— Texte source —
──────

Annamaria Rivera, Comune-Info, 3/9/2023
Traduit par Fausto Giudice, Tlaxcala

Je ne suis pas en mesure de définir pleinement la non-violence ni d’expliquer suffisamment à d’autres comment elle devrait être comprise et pratiquée. C’est trop compliqué et glissant, un enchevêtrement qui alimente les paradoxes.

    Il y a des va-t-en-guerre qui se proclament non-violents. Des vétérans et des néophytes de la non-violence qui votent des crédits de guerre. Des non-violents de toujours qui mangent la chair de créatures torturées et atrocement tuées. Il y a aussi les chantres de la violence des opprimés qui ne feraient pas de mal à une mouche. Et il y a celles et ceux de la dernière heure : de petits tacticiens de la non-violence, mais affichée comme doctrine, qui pratiquent habituellement la mimésis et les métaphores fétichistes de la guerre.

Je sais qu’il y a aussi de vrais et respectables maîtres et témoins de la non-violence. Ils et elles m’ont appris beaucoup de choses, mais ils et elles n’ont pas complètement dissous mes doutes. Je préfère donc utiliser ces termes : peut-être que “cette chose-là” est un processus qui exige avant tout de l’empathie et de la com-passion, un sens de l’égalité et de la justice ; en les exerçant, on peut apprendre à sublimer les conflits.

──────

— Objectif 1 —
Dans le texte sur la non-violence, relevez toutes les catégories de personnes que nomme le paragraphe commençant par « Il y a des va-t-en-guerre ».
— Objectif 2 —
Restituez à l'identique tout le passage du texte sur la non-violence qui va de « Annamaria Rivera, Comune-Info, 3/9/2023 » jusqu'à « alimente les paradoxes. ».

— Liste des données —
──────

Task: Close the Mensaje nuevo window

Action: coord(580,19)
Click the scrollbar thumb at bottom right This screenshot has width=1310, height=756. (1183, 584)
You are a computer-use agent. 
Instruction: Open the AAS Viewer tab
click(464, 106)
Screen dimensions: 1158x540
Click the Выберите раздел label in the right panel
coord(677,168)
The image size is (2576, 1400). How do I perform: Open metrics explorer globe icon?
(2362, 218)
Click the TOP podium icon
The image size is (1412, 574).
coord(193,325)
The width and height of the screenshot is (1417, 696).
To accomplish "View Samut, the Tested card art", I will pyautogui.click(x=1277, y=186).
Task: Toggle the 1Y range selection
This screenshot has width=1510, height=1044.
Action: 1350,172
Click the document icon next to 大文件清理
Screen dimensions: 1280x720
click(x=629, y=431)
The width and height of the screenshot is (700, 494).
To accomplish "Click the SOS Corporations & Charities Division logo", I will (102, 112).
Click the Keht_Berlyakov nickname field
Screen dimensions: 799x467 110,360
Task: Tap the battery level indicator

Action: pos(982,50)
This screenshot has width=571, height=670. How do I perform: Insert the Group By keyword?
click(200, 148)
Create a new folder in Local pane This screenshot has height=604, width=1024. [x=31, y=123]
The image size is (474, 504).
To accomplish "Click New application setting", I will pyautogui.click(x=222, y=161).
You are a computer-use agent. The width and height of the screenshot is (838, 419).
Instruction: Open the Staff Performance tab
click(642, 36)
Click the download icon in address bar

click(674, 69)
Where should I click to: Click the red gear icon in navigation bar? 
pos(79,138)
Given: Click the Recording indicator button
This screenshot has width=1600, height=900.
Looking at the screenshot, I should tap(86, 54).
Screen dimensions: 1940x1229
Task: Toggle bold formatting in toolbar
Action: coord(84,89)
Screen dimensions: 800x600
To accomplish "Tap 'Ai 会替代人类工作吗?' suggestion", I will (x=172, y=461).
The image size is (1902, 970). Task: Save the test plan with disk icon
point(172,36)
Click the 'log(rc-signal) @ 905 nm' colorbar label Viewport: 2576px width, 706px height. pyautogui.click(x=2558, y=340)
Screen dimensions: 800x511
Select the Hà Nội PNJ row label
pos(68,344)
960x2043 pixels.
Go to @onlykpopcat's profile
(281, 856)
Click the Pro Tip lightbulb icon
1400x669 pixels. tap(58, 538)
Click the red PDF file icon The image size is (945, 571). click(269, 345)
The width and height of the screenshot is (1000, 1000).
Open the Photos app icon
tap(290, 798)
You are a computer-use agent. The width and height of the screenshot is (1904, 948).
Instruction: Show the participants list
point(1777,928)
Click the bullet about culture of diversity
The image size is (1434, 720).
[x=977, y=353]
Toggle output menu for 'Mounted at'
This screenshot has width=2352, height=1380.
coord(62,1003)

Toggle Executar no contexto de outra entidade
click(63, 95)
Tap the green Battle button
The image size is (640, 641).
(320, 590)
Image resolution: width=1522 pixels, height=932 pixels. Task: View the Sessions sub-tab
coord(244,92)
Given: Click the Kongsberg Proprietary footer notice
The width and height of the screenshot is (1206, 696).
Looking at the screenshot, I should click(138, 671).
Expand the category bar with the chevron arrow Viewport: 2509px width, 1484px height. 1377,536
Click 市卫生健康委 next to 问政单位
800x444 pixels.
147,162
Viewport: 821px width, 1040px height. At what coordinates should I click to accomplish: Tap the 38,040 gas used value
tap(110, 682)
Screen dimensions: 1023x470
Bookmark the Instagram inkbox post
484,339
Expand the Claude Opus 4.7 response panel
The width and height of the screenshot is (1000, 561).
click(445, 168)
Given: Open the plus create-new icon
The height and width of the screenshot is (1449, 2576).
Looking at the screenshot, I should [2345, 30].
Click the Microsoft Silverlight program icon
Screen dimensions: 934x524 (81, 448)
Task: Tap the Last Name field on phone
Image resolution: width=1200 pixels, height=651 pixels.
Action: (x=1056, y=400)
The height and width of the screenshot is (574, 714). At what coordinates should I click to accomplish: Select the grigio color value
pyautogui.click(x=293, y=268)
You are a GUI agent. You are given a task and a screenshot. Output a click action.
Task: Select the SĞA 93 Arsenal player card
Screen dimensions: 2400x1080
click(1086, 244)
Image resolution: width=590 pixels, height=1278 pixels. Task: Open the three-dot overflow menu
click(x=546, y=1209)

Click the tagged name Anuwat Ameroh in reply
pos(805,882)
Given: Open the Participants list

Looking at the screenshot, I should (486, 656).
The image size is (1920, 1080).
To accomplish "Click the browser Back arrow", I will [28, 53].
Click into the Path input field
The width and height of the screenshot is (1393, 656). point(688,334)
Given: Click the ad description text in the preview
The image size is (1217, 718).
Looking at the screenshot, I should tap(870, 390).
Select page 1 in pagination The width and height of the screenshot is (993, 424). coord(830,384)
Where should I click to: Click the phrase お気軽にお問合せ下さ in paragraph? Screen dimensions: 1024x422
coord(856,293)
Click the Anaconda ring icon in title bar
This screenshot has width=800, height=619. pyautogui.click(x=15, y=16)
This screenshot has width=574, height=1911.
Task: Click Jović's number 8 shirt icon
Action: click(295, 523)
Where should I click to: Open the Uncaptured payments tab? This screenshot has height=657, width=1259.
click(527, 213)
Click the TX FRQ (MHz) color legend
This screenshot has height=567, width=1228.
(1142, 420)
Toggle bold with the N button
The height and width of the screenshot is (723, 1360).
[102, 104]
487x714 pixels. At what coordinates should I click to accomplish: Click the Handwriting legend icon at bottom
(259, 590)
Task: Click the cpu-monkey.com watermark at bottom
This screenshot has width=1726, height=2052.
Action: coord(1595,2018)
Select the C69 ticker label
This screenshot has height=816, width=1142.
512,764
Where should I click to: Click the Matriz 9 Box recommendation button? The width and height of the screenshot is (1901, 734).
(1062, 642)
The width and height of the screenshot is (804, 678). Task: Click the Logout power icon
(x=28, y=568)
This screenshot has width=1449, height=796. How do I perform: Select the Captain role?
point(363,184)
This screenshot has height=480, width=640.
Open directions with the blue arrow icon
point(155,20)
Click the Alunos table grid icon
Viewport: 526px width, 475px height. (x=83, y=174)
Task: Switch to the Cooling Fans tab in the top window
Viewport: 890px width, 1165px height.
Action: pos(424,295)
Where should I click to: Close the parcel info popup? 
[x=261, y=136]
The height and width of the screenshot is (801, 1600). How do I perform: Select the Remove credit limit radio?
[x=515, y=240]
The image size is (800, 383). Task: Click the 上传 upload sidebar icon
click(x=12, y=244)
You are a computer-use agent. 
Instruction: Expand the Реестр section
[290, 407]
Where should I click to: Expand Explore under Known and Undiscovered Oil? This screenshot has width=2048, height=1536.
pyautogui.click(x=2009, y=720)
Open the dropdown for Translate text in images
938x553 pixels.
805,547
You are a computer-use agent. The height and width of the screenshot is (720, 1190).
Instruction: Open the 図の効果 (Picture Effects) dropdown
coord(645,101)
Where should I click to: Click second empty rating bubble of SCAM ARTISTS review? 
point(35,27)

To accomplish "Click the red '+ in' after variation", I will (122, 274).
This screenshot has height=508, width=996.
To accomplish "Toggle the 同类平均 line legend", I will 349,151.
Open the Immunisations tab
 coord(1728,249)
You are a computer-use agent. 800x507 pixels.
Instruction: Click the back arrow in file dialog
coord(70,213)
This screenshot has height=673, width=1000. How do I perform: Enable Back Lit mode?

──────

— Réponse 1 —
- des va-t-en-guerre qui se proclament non-violents
- des vétérans et des néophytes de la non-violence qui votent des crédits de guerre
- des non-violents de toujours qui mangent la chair de créatures torturées et atrocement tuées
- les chantres de la violence des opprimés qui ne feraient pas de mal à une mouche
- celles et ceux de la dernière heure, de petits tacticiens de la non-violence affichée comme doctrine

— Réponse 2 —
Annamaria Rivera, Comune-Info, 3/9/2023
Traduit par Fausto Giudice, Tlaxcala

Je ne suis pas en mesure de définir pleinement la non-violence ni d’expliquer suffisamment à d’autres comment elle devrait être comprise et pratiquée. C’est trop compliqué et glissant, un enchevêtrement qui alimente les paradoxes.